Via the API, you would use the export_values endpoint:

values = ["journals_nodes_table", "journals_tables"]
result = kiara.export_values("my_archive.kiarchive", values=values, alias_map=True)
dbg(result)

Instead of aliases (strings) you can also use Value instances or results of computations, like:

values = {"journals": journals_val_variable_name, "nodes": other_value_var}
result = export_values("my_archive.kiarchive", values=values, alias_map=True)

The alias map here is a bool and tells kiara to also store the alias as they are into the new archive (in case of a dict it uses the keys). As this has quite a few potential different ways of using it, so as always check the endpoint docs for more in-depth information.

This will automatically also store all values that are somehow related to the ones you specify (inputs in its lineage tree, properties, etc.).

makkus commented 4 months ago

Importing only a subset of values an existing archive

In order to import one or several values from an external archive into the default kiara store, you can use the cli like:

kiara data import <archive_file> <alias_or_value_id_in_archive> [optionally more alias or value ids]

So, for example, importing the alias y from archive export_test.kiarchive would yield:

kiara data import export_test.kiarchive y

Via Python, the same thing could be done via the import_values endpoint (again, look up that endpoints docs for more details):

result = kiara.import_values("export_test.kiarchive", "y", alias_map=True)
makkus commented 4 months ago

Archive registration

This is a quick description how an implementation detail for the import/export features works, but keep in mind that this could be changed in the future, it's just a high level overview so the reader can get an idea how this is done internally.

In order to copy values to/from an archive, kiara internally 'mounts'/'registers' the archive as both a new data and alias store. While doing that, it gives it a temporary, internal name (an alias, really, but I don't want to create confusion with the other meaning of 'alias' here). This name is used in store/data_archive/alias_store parameters of the store_value & store_values endpoints.

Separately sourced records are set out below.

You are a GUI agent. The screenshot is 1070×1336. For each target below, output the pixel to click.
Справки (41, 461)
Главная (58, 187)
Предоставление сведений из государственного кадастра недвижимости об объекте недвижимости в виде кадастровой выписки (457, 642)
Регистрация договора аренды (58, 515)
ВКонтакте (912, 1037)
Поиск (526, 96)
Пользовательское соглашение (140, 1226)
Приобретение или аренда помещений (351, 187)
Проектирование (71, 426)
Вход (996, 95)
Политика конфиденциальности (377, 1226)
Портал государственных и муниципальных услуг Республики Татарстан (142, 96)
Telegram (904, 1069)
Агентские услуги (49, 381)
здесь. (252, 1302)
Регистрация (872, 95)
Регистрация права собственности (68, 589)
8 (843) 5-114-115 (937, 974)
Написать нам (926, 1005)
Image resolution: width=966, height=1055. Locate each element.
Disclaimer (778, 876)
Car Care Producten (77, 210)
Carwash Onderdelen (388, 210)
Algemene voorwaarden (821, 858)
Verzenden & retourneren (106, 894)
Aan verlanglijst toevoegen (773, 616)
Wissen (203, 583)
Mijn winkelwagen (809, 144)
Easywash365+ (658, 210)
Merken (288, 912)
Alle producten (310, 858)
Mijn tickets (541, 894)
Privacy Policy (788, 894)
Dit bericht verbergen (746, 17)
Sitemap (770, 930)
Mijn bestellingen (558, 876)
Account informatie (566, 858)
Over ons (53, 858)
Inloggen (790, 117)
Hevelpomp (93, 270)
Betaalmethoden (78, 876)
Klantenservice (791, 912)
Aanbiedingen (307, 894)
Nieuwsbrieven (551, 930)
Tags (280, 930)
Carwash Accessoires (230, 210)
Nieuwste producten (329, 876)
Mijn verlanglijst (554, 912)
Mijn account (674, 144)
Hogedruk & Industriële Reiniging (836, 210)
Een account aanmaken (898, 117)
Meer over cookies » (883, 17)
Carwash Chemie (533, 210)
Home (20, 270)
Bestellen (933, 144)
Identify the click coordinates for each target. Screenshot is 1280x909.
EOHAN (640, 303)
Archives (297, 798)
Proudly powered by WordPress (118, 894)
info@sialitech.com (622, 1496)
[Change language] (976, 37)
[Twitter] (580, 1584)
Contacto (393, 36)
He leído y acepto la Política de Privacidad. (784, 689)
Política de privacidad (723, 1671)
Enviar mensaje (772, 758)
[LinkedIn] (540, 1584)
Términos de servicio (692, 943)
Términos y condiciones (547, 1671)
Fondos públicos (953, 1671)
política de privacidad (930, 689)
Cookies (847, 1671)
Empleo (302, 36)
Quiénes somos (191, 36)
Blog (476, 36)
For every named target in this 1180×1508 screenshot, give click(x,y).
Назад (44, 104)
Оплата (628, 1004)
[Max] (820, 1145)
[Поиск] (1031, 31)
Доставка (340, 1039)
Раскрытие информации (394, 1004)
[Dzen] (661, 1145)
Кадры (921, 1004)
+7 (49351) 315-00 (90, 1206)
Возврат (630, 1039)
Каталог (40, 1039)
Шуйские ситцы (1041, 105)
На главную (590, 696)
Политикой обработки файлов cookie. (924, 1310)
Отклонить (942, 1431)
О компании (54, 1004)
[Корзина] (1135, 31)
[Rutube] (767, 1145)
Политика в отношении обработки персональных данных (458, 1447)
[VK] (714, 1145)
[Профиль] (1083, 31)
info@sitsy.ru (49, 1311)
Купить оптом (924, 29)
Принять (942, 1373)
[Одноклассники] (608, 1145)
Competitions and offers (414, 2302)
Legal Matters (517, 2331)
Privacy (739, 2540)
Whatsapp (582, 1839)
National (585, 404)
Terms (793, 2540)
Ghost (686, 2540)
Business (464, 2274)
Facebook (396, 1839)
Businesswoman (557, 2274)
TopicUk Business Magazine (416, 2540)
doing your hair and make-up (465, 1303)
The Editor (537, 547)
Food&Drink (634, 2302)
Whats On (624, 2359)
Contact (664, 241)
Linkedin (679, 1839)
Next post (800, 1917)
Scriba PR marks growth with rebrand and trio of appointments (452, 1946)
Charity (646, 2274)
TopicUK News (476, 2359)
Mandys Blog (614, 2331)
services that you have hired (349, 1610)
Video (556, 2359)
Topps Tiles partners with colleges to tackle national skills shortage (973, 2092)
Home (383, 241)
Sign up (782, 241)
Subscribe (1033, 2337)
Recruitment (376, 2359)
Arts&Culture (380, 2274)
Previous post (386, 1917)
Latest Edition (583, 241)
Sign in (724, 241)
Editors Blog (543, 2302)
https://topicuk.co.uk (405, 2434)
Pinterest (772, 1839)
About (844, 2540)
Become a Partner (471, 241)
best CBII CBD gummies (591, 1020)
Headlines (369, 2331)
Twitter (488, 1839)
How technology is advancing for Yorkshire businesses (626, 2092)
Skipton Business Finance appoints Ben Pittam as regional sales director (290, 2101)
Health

As well as the source_registered_name & target_registered_name of some of the other new endpoints listed above. By default, if not explicitely specified, kiara uses the archive file name to auto-generate that name.

In the case of a new alias_archive being registered into the kiara context, you can now try the list_alias_names endpoint and should see the result containing all aliases that are contained in the external archive, prefixed with <archive_name>#, so the full alias within the kiara context would be <archive_name>#<actual_alias>.

Currently, all the new API endpoints expect the external archive to not be registered yet (except for store_value and store_values, but those existed before this feature was introduced), and will register the archive themselves. This will be extended later so already registered archives can also be used, but for this I need to think through some edge-cases, and how to handle them.

To manually register a new archive, you can use the register_archive API endpoint. Check that methods documentation to get a better understanding of its parameters.

As I said, this is an implementation detail, so it's not 100% necessary to understand exactly how this works. But if you think this is something you need to understand, ping me and I'll expand on what I wrote here.